What was the case back home, and what is still the case now, is that I’m just a really horrible bowler. My top score last night was 72, a disappointment not just because it’s an abysmal failure compared to even a mediocre bowler but also, on a personal level, because I overshot my dream score of 69 by just three points. Alexander was pretty good at bowling (in addition to tracking, stick-based combat, and animal handling – the 21st century Huckleberry Finn to my Tom Sawyer, if you will) and would offer me advice on my game ranging from “Try not pulling your arm to the left so much on the follow through” to “Try not being so god damn ugly”. None of it worked, though, and inevitably my ball would wind up drifting across the lane and into the gutter. I could’ve saved everybody a lot of time if I’d just put the ball in the gutter to begin with and kicked it, or, better yet, stayed at home and made a ham sandwich, because that way I’d still have $10, plus a ham sandwich.

I don’t know why bowling is so expensive. Sure, it probably costs tens of thousands of dollars to keep a bowling alley in pristine condition, but every bowling alley I’ve been to has made a point of not doing that. The money doesn’t go to purchase of decent food, or paying the platoon of heavily tattooed carnies who diligently and drunkily go about the business of keeping the alley (barely) running, like a monastic order with no concept of shampoo.
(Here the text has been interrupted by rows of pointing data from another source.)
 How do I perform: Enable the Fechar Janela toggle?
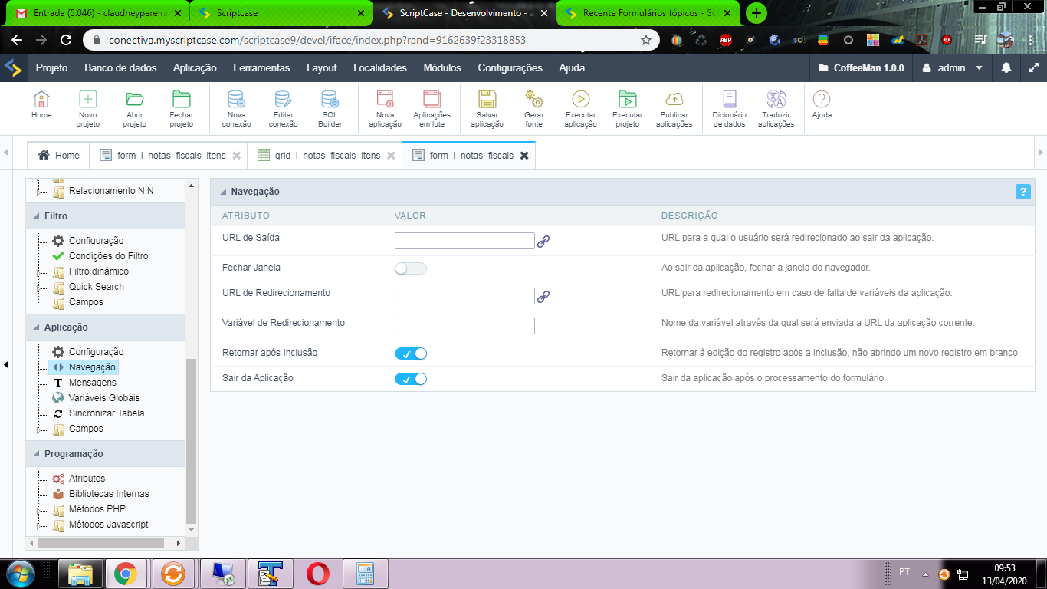pyautogui.click(x=410, y=268)
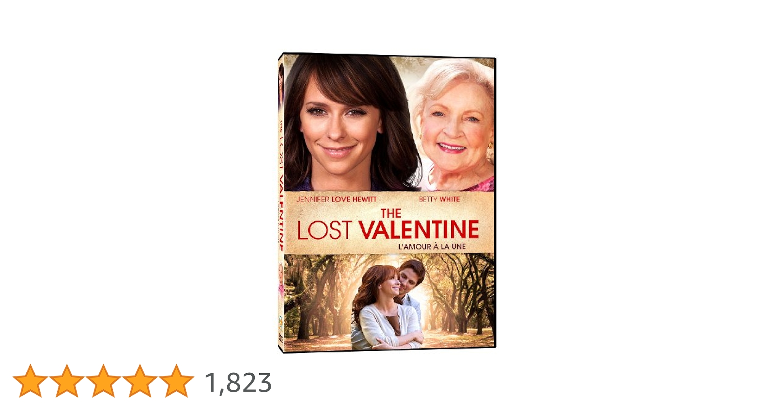Click the L'AMOUR À LA UNE subtitle
The image size is (775, 406).
[432, 246]
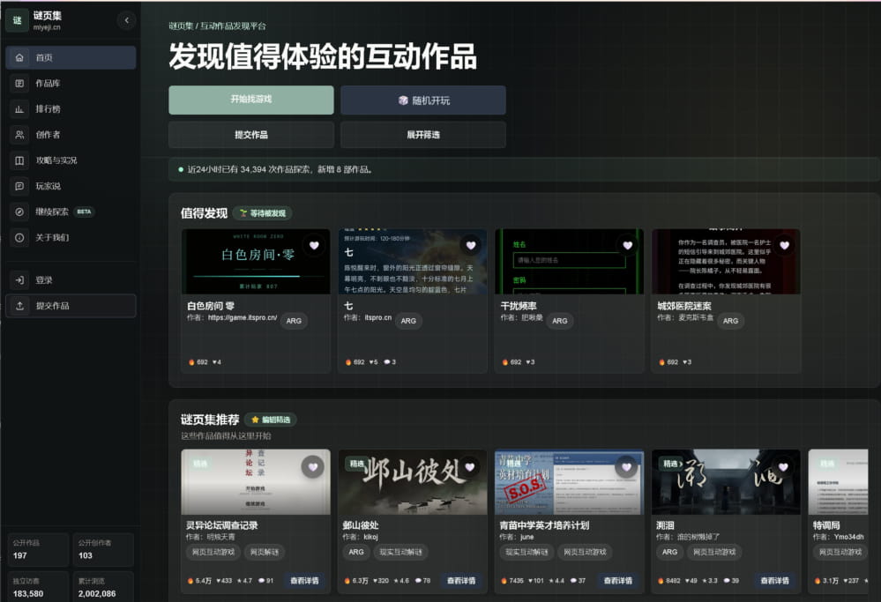
Task: Toggle the heart on the 邺山彼处 card
Action: (470, 466)
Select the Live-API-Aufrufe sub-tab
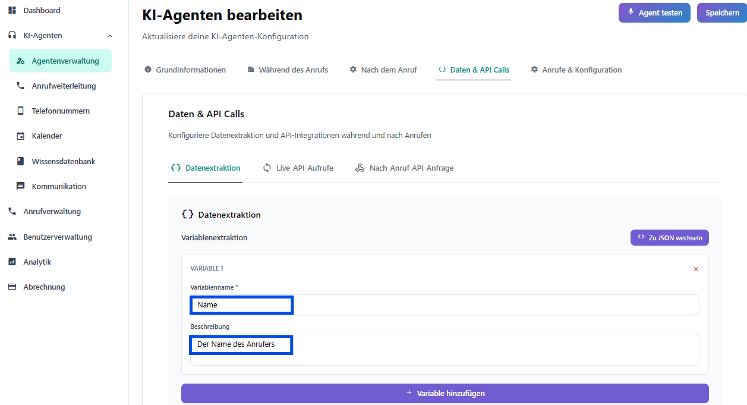 point(298,168)
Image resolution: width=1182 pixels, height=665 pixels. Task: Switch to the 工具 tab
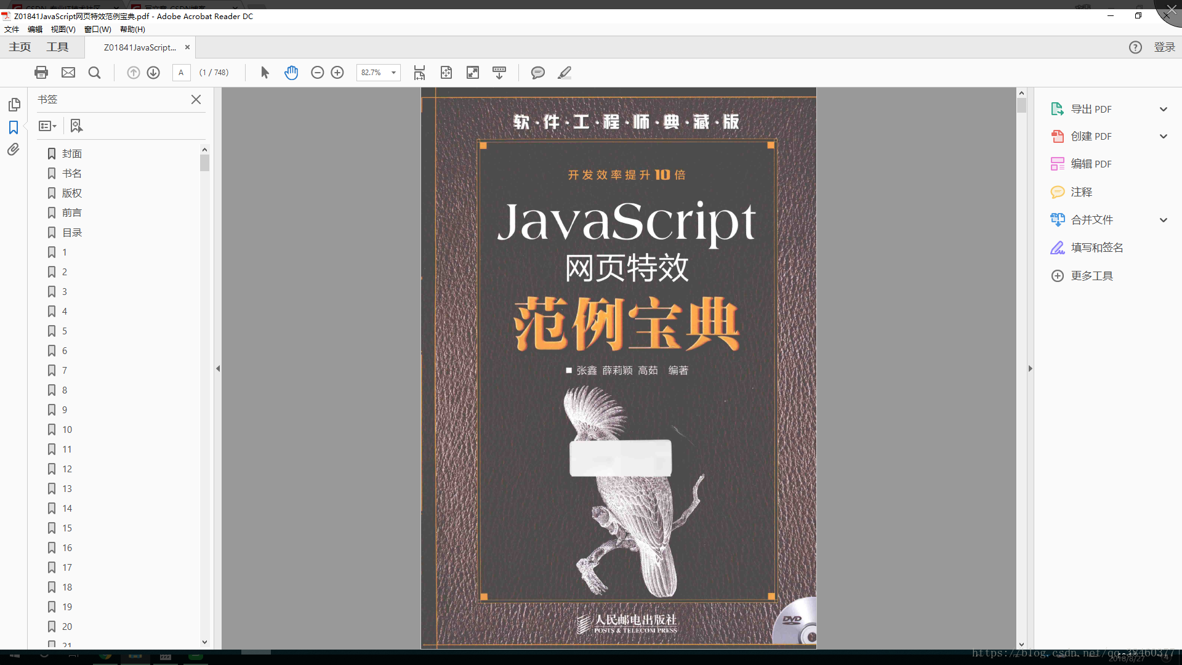point(57,47)
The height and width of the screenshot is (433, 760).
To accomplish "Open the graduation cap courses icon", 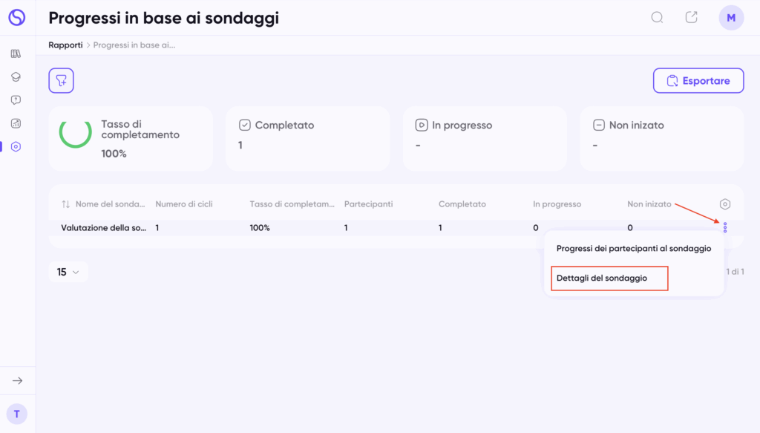I will point(16,76).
I can only expect that maybe all bowling alleys in this fine country of ours are run by Halliburton, and the $10 I spent to bowl last night will, in the long run, go to the purchase of Dick Cheney’s next glass of puppy blood.
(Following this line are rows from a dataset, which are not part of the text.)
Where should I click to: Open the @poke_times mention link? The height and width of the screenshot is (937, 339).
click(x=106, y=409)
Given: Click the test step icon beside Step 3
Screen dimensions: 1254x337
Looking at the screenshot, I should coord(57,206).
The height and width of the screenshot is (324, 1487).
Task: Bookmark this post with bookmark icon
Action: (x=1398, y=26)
Of course, I guess bowling isn’t so much about winning, or eating decent food, or not touching things so coated in grease that you can’t even grip a doorknob afterwards. Bowling, on the casual level, is really just an excuse to hang out with your friends. Although I think it’d be a lot easier to hang out with my friends if I was able to hear what they were saying over the sound of masturbationally conscious rap artists, or see them without being blinded by errant laser beams. As it is right now, bowling, with its drunk horny people and its loud music, is more or less a school dance, and as social interaction goes a school dance is barely a cut above butt sniffing or reading my blog.

I’d prefer it if bowling could decide what it wanted to be – a wholesome and friendly activity or a good place to get Hepatitis. As a child, I’d go bowling on my friends’ birthdays, and the experience was generally more fun. Inflatable bumpers ensured that I always hit at least one pin, Soulja Boy had not yet been written, and I was too young to understand any of the “ball grabbing” jokes my parents were making.

Truman Capps is still eager to find a sport he’s good at – just not eager enough to actually start playing sports.